(Saved data entries)
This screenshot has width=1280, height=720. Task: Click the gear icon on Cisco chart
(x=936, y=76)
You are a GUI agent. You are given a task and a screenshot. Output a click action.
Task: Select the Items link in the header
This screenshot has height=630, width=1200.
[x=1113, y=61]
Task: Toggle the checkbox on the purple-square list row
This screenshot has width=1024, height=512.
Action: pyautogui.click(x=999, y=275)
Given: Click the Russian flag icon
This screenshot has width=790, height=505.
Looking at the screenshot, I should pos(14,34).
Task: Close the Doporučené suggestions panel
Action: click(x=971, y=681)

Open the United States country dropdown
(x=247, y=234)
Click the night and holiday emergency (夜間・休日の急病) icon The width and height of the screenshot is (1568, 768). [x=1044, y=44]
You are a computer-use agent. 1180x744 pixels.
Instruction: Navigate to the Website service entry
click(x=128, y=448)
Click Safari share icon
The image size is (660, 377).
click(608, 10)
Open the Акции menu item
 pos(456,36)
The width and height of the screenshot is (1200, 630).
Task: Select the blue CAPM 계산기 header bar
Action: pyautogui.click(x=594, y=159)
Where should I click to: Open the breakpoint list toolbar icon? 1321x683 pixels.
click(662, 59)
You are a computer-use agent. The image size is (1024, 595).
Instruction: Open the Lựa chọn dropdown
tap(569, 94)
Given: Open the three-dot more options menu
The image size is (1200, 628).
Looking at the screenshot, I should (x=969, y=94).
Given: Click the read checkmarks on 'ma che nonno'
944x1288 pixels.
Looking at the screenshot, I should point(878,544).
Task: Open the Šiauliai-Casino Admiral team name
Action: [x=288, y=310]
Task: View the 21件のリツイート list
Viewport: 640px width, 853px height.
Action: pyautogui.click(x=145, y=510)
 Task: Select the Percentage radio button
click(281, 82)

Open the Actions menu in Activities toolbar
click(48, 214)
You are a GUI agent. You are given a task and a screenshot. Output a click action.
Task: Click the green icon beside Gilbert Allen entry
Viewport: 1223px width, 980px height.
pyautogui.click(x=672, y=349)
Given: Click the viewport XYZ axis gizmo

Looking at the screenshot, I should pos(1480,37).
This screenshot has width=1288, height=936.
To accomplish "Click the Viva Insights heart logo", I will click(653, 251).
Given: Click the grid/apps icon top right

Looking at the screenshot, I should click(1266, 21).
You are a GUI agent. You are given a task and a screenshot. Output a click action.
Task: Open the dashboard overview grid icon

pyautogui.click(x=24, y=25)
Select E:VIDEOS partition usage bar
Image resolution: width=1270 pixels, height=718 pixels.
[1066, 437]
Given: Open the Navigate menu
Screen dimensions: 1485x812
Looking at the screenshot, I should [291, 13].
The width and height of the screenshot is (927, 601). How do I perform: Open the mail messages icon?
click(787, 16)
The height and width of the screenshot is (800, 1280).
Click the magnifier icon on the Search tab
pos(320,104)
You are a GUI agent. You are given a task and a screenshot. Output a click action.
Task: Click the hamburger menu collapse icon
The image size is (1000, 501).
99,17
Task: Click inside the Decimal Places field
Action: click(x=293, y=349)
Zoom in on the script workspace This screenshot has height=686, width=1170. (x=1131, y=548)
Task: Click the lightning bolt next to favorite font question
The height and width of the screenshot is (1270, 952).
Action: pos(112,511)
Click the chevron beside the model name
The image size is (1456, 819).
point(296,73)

▶ **Task instructions**: All of the data above must be repeated exactly.

▶ **Result of this exercise**:
This screenshot has width=1280, height=720. Task: Click the gear icon on Cisco chart
(x=936, y=76)
You are a GUI agent. You are given a task and a screenshot. Output a click action.
Task: Select the Items link in the header
This screenshot has height=630, width=1200.
[x=1113, y=61]
Task: Toggle the checkbox on the purple-square list row
This screenshot has width=1024, height=512.
Action: pyautogui.click(x=999, y=275)
Given: Click the Russian flag icon
This screenshot has width=790, height=505.
Looking at the screenshot, I should pos(14,34).
Task: Close the Doporučené suggestions panel
Action: click(x=971, y=681)

Open the United States country dropdown
(x=247, y=234)
Click the night and holiday emergency (夜間・休日の急病) icon The width and height of the screenshot is (1568, 768). [x=1044, y=44]
You are a computer-use agent. 1180x744 pixels.
Instruction: Navigate to the Website service entry
click(x=128, y=448)
Click Safari share icon
The image size is (660, 377).
click(608, 10)
Open the Акции menu item
 pos(456,36)
The width and height of the screenshot is (1200, 630).
Task: Select the blue CAPM 계산기 header bar
Action: pyautogui.click(x=594, y=159)
Where should I click to: Open the breakpoint list toolbar icon? 1321x683 pixels.
click(662, 59)
You are a computer-use agent. The image size is (1024, 595).
Instruction: Open the Lựa chọn dropdown
tap(569, 94)
Given: Open the three-dot more options menu
The image size is (1200, 628).
Looking at the screenshot, I should (x=969, y=94).
Given: Click the read checkmarks on 'ma che nonno'
944x1288 pixels.
Looking at the screenshot, I should point(878,544).
Task: Open the Šiauliai-Casino Admiral team name
Action: [x=288, y=310]
Task: View the 21件のリツイート list
Viewport: 640px width, 853px height.
Action: pyautogui.click(x=145, y=510)
 Task: Select the Percentage radio button
click(281, 82)

Open the Actions menu in Activities toolbar
click(48, 214)
You are a GUI agent. You are given a task and a screenshot. Output a click action.
Task: Click the green icon beside Gilbert Allen entry
Viewport: 1223px width, 980px height.
pyautogui.click(x=672, y=349)
Given: Click the viewport XYZ axis gizmo

Looking at the screenshot, I should pos(1480,37).
This screenshot has width=1288, height=936.
To accomplish "Click the Viva Insights heart logo", I will click(653, 251).
Given: Click the grid/apps icon top right

Looking at the screenshot, I should click(1266, 21).
You are a GUI agent. You are given a task and a screenshot. Output a click action.
Task: Open the dashboard overview grid icon

pyautogui.click(x=24, y=25)
Select E:VIDEOS partition usage bar
Image resolution: width=1270 pixels, height=718 pixels.
[1066, 437]
Given: Open the Navigate menu
Screen dimensions: 1485x812
Looking at the screenshot, I should [291, 13].
The width and height of the screenshot is (927, 601). How do I perform: Open the mail messages icon?
click(787, 16)
The height and width of the screenshot is (800, 1280).
Click the magnifier icon on the Search tab
pos(320,104)
You are a GUI agent. You are given a task and a screenshot. Output a click action.
Task: Click the hamburger menu collapse icon
The image size is (1000, 501).
99,17
Task: Click inside the Decimal Places field
Action: click(x=293, y=349)
Zoom in on the script workspace This screenshot has height=686, width=1170. (x=1131, y=548)
Task: Click the lightning bolt next to favorite font question
The height and width of the screenshot is (1270, 952).
Action: pos(112,511)
Click the chevron beside the model name
The image size is (1456, 819).
point(296,73)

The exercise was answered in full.